### Prompt
Could you restate the data below word for word, without its pictures?

### Data under study

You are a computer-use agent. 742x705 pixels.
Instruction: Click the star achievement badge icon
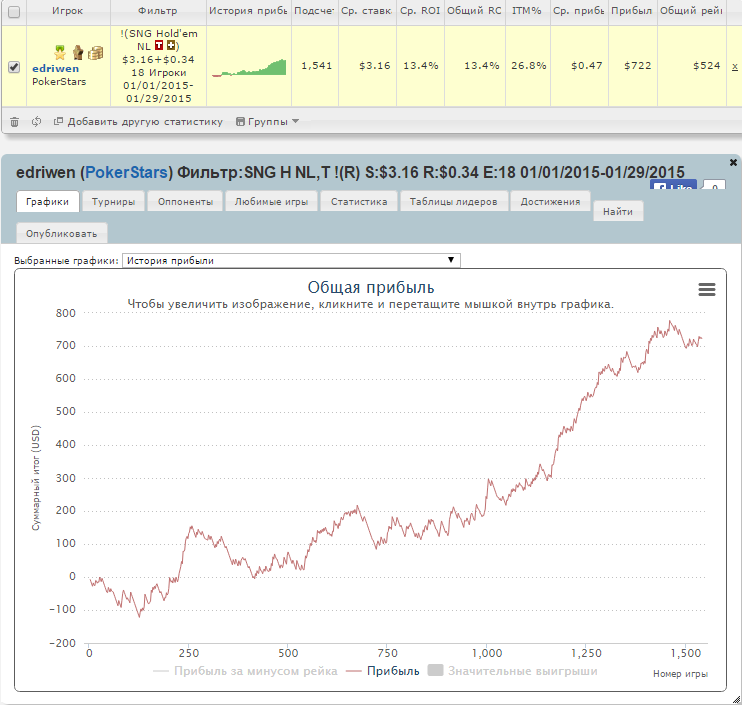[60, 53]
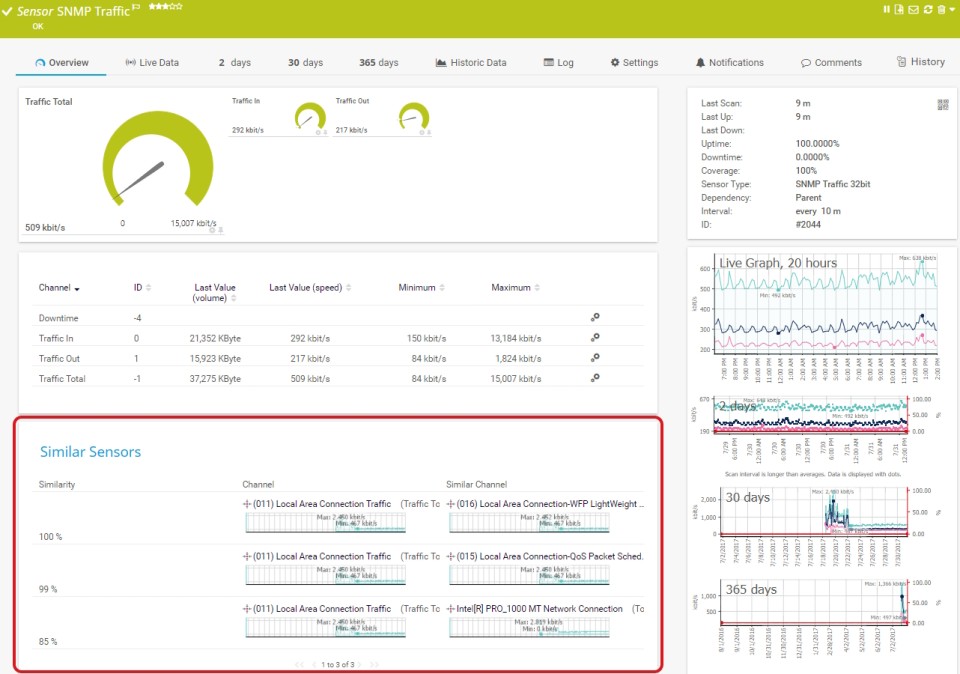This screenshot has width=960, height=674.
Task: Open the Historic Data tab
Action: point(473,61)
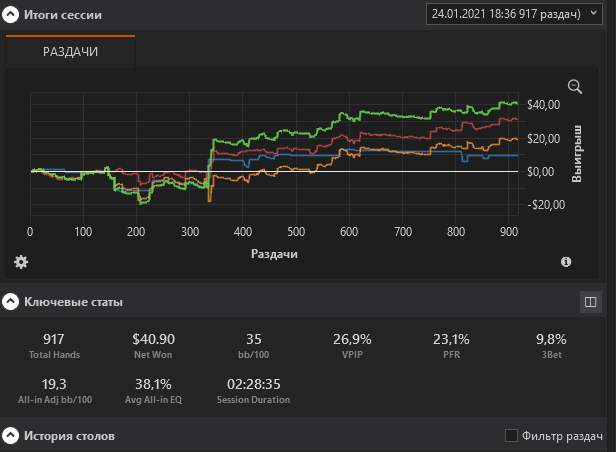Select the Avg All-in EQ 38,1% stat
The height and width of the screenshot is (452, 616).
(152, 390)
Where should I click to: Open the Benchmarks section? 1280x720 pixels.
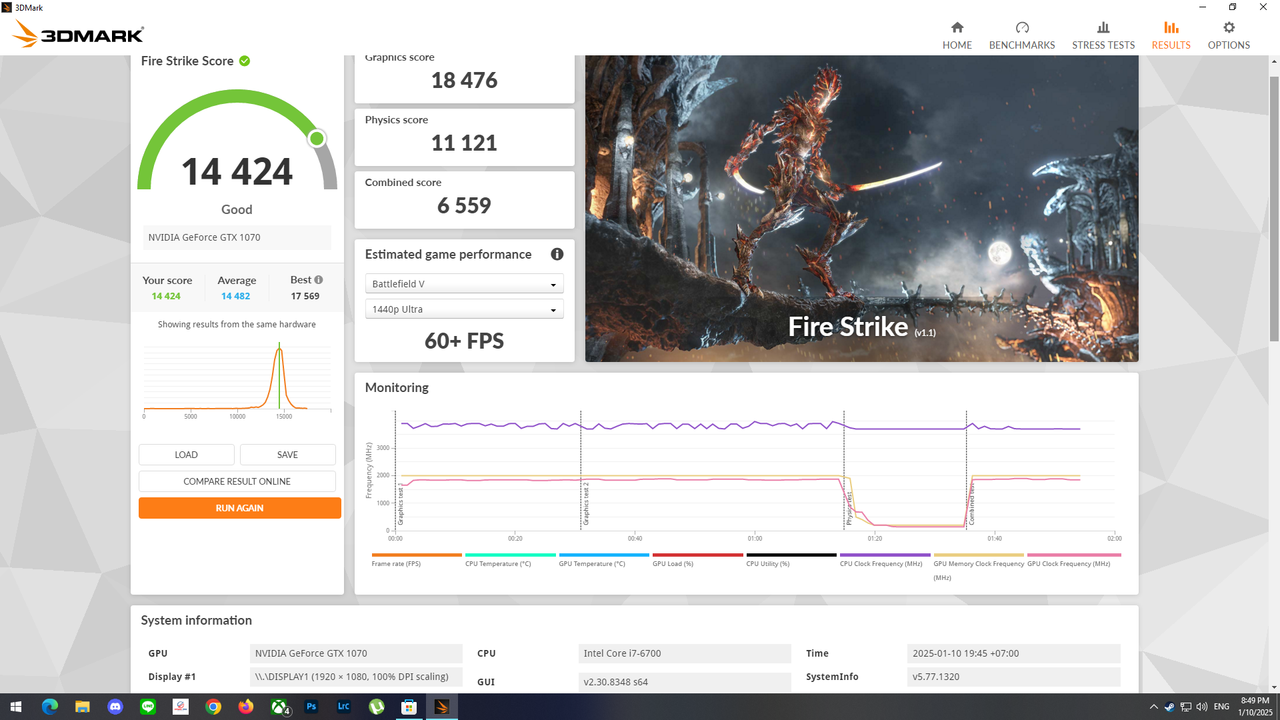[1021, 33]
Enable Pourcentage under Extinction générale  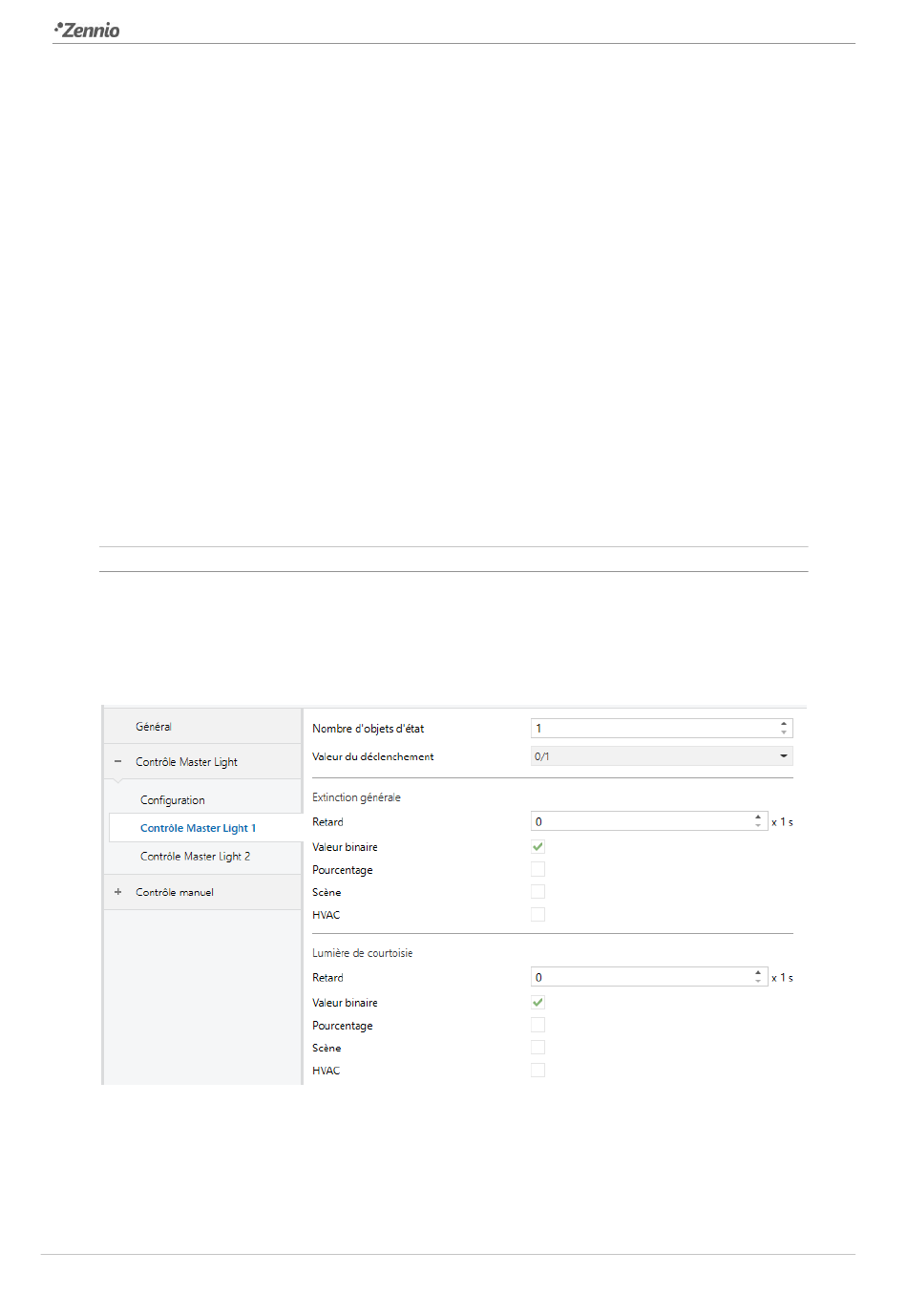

### Output for this task
You are a computer-use agent. 742x705 pixels.
Instruction: Click the star achievement badge icon
[60, 53]
This screenshot has width=960, height=674.
Task: Open the Historic Data tab
Action: point(473,61)
Select the Avg All-in EQ 38,1% stat
The height and width of the screenshot is (452, 616).
(152, 390)
Where should I click to: Open the Benchmarks section? 1280x720 pixels.
[1021, 33]
Enable Pourcentage under Extinction générale  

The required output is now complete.